=== Directions ===
Turn every line of the records below into a numbered list, leaving out blank lines and the pictures.

=== Supplied entries ===
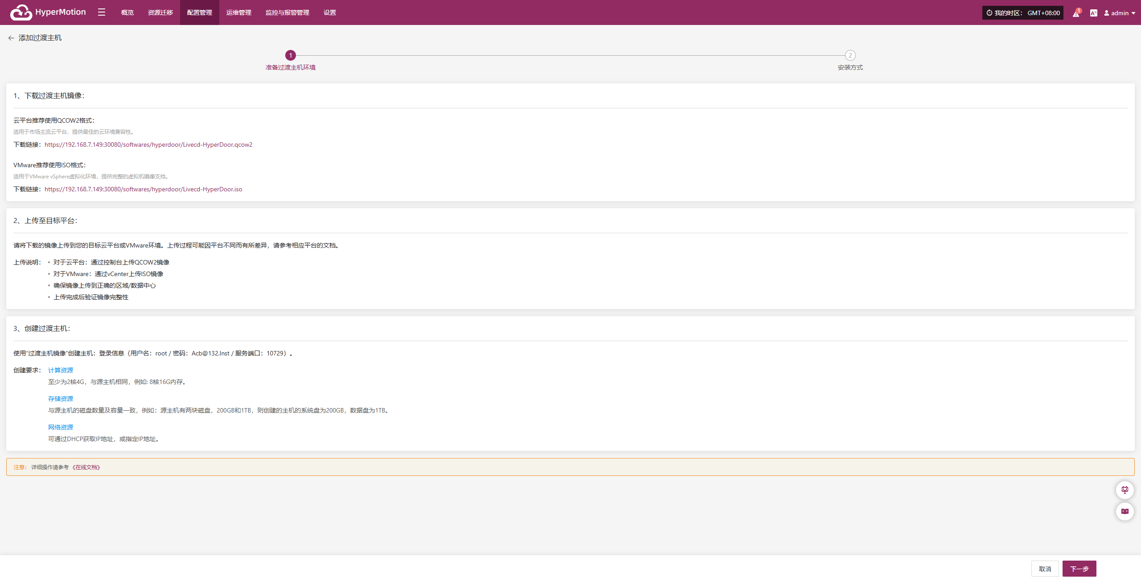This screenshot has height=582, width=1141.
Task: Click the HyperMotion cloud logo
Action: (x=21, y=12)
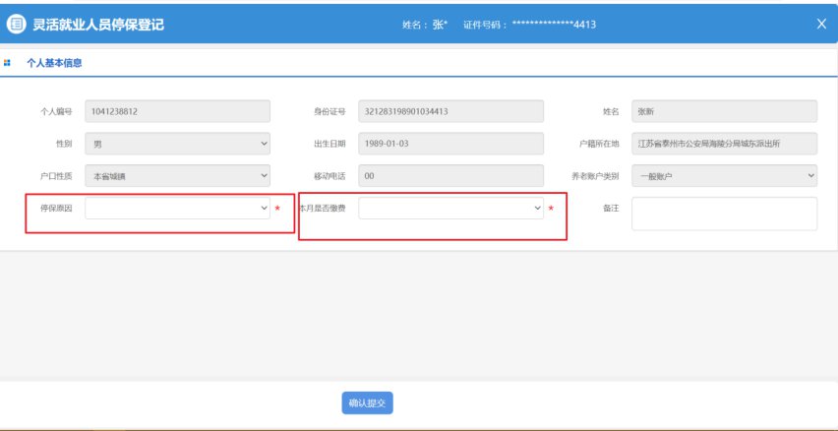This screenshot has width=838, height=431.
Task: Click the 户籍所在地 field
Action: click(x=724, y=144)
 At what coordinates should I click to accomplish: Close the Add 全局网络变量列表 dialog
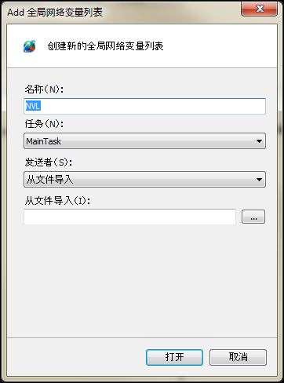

=== Expected output ===
1. This screenshot has height=582, width=1141.
2. Task: Click the HyperMotion cloud logo
3. Action: (x=21, y=12)
4. This screenshot has width=838, height=431.
5. Task: Click the 户籍所在地 field
6. Action: click(x=724, y=144)
7.  At what coordinates should I click to accomplish: Close the Add 全局网络变量列表 dialog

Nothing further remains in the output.